Task to complete - Copy exactly the lines from the line holding "This screenshot has height=138, width=467." through the end of the material, and no others; pictures stay out.

Exercise materials -

--

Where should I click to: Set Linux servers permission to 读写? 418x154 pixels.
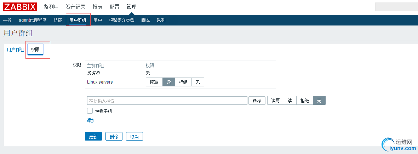(x=154, y=82)
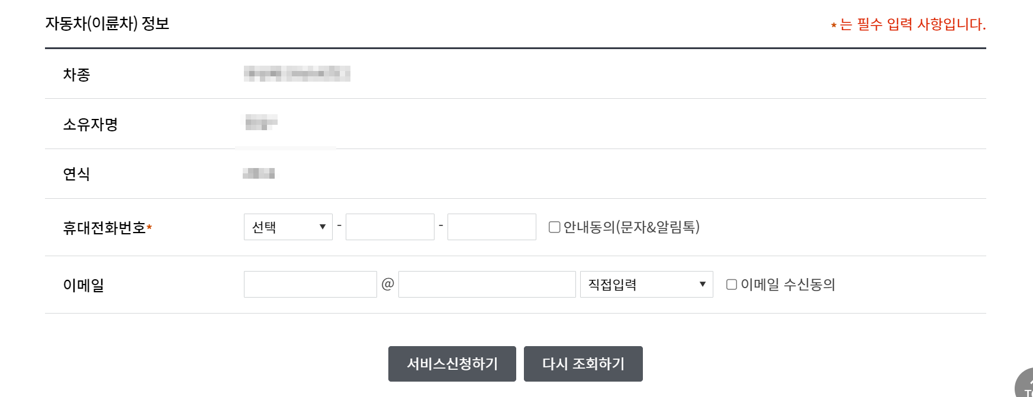1033x397 pixels.
Task: Click the arrow on the 직접입력 domain selector
Action: pos(704,285)
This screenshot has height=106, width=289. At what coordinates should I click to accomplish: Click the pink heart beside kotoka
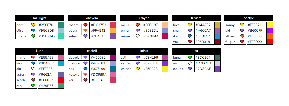tap(85, 75)

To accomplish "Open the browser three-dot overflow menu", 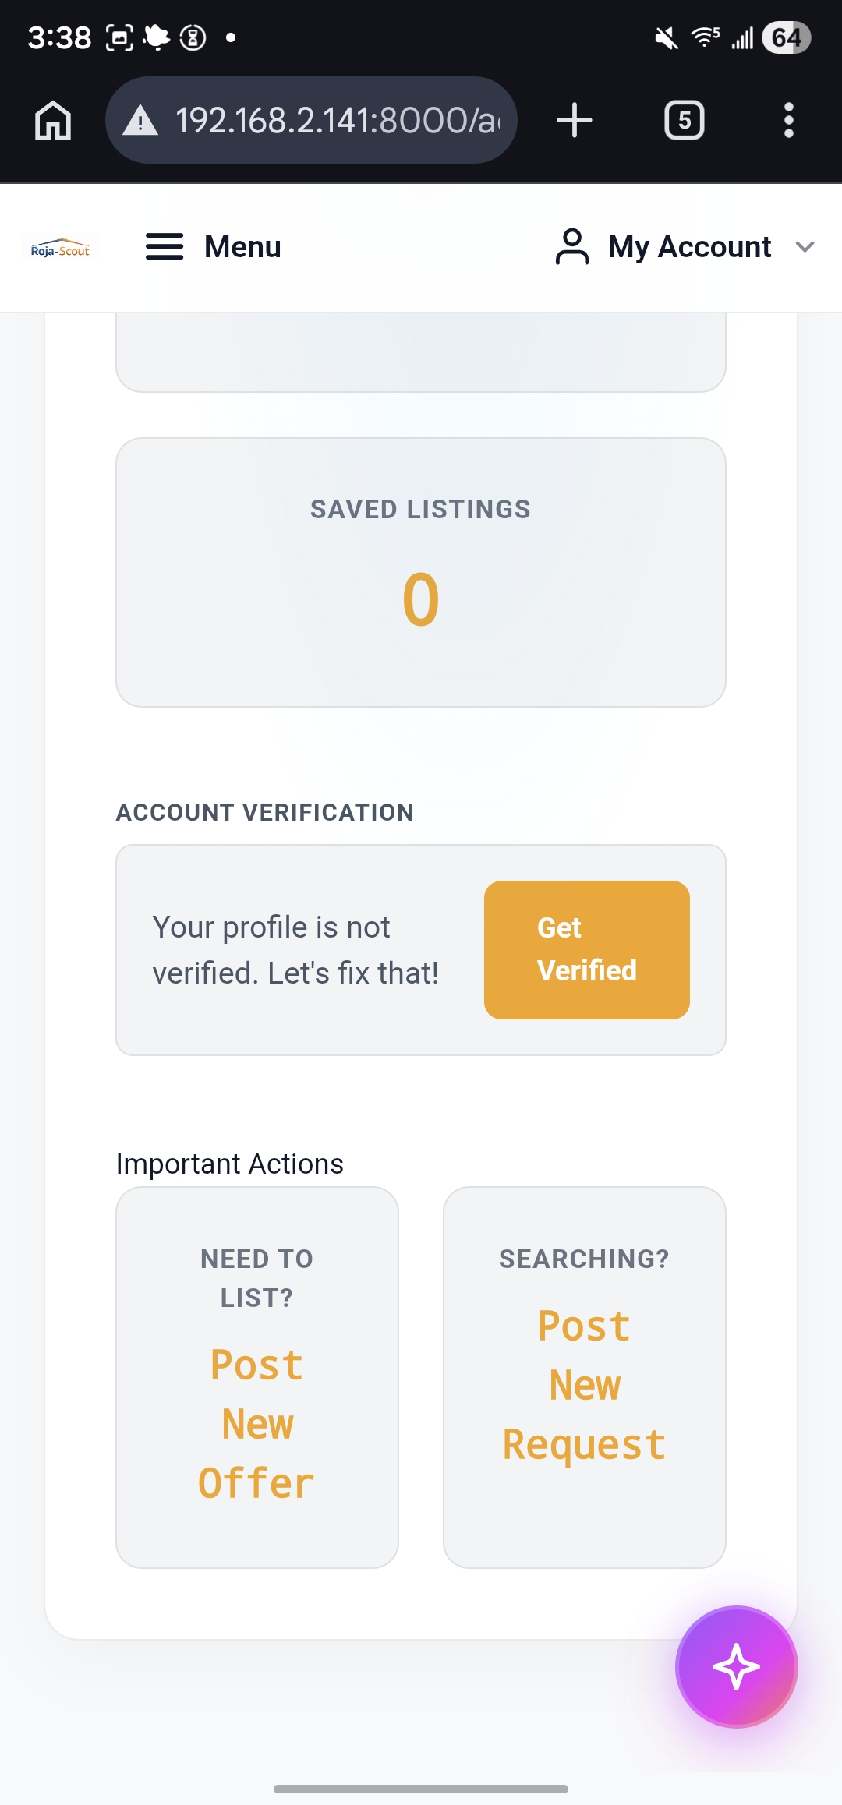I will click(788, 121).
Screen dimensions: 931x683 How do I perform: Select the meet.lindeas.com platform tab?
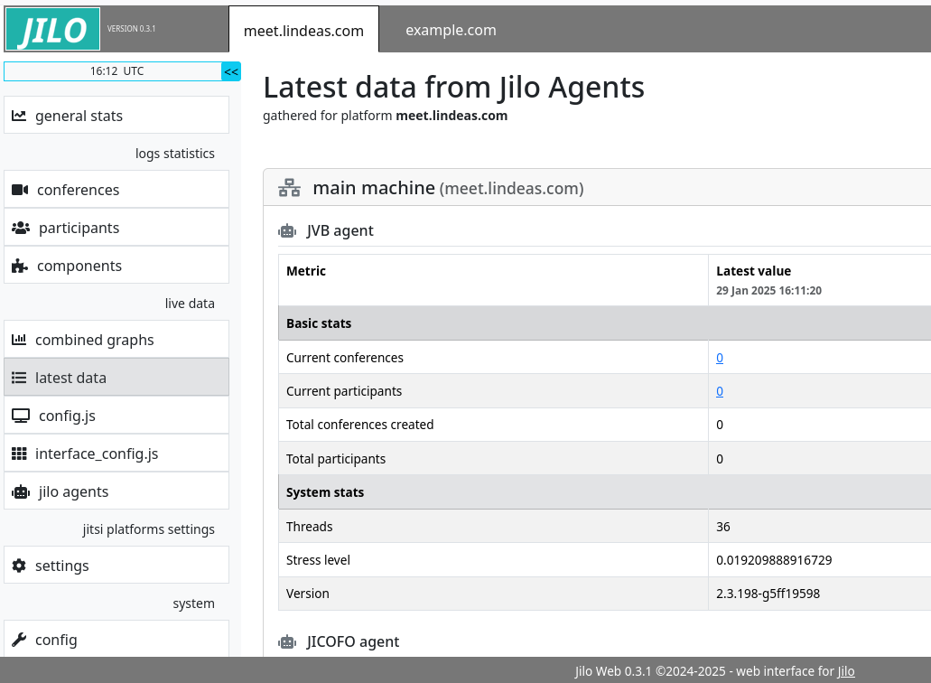(303, 30)
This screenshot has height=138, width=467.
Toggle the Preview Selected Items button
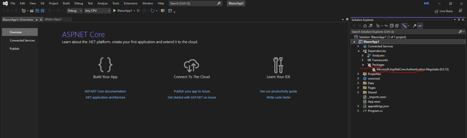[x=420, y=26]
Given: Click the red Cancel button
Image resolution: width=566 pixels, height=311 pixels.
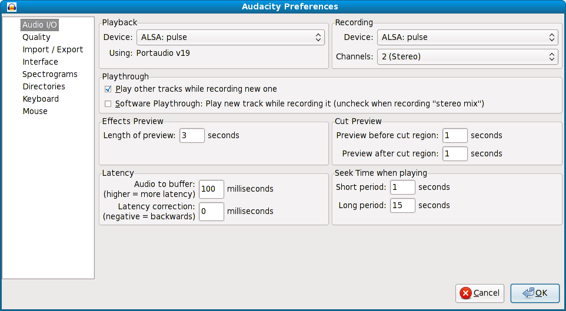Looking at the screenshot, I should (480, 293).
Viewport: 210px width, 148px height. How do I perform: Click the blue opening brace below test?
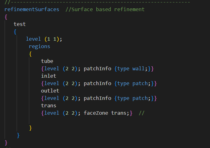[x=15, y=31]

--

Answer box -
This screenshot has height=138, width=467.
Toggle the Preview Selected Items button
[x=420, y=26]
Given: Click the red Cancel button
Image resolution: width=566 pixels, height=311 pixels.
Looking at the screenshot, I should (480, 293).
Viewport: 210px width, 148px height. How do I perform: Click the blue opening brace below test?
[x=15, y=31]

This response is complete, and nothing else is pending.